Definition of desiccate
1 : to dry up <the desiccated land>
2 : to preserve (a food) by drying : dehydrate <desiccated coconut>
3 : to drain of emotional or intellectual vitality < … a charming little romance … not desiccated and compressed within the pages of a book — Elinor Wylie>
: to become dried up <leaves desiccating in winter> <Lake Valencia has been … steadily desiccating for more than 200 years. — J. Platt Bradbury et al.>
desiccationplay \ˌde-si-ˈkā-shən\ noun
desiccativeplay \ˈde-si-ˌkā-tiv\ adjective
desiccatorplay \ˈde-si-ˌkā-tər\ noun
Examples of desiccate in a sentence
<that historian's dryasdust prose desiccates what is actually an exciting period in European history>
<add a cup of desiccated coconut to the mix>
Did You Know?
Raisins are desiccated grapes; they're also dehydrated grapes. And yet, a close look at the etymologies of desiccate and dehydrate raises a tangly question. In Latin siccus means "dry," whereas the Greek stem hydr- means "water." So how could it be that desiccate and dehydrate are synonyms?

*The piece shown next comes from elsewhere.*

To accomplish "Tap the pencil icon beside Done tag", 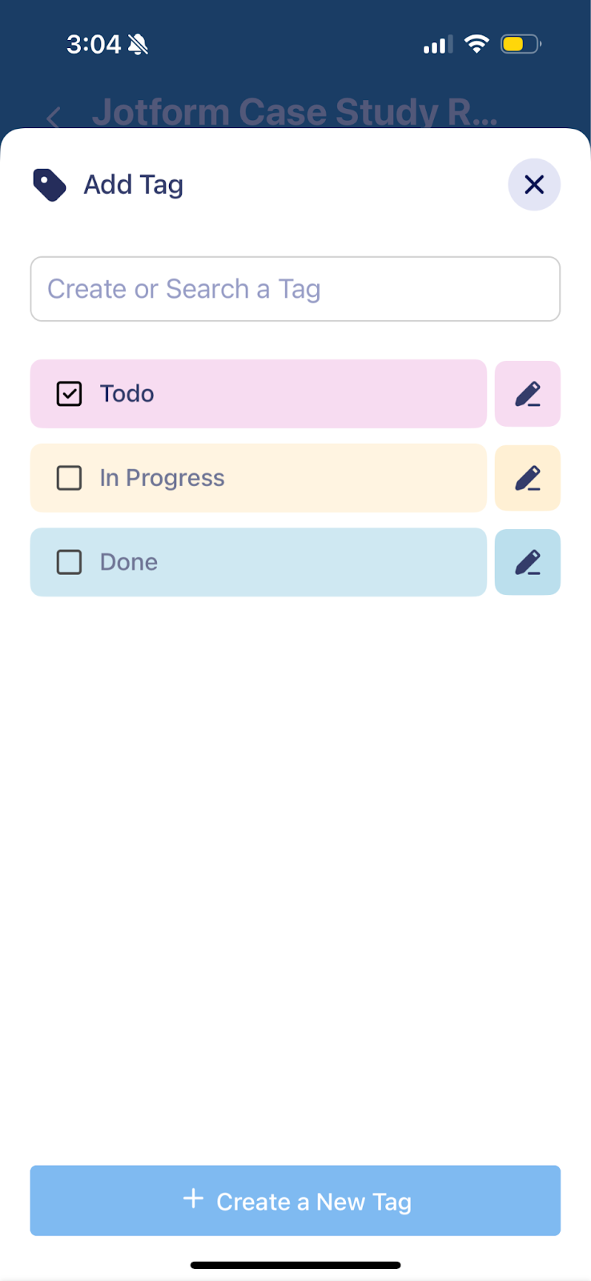I will [x=528, y=562].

The answer is in the multiple identities of the prefix de-. It may look like the same prefix, but the de- in desiccate means "completely, thoroughly," as in despoil ("to spoil utterly") or denude ("to strip completely bare"). The de- in dehydrate, on the other hand, means "remove," the same as it does in defoliate ("to strip of leaves") or in deice ("to rid of ice").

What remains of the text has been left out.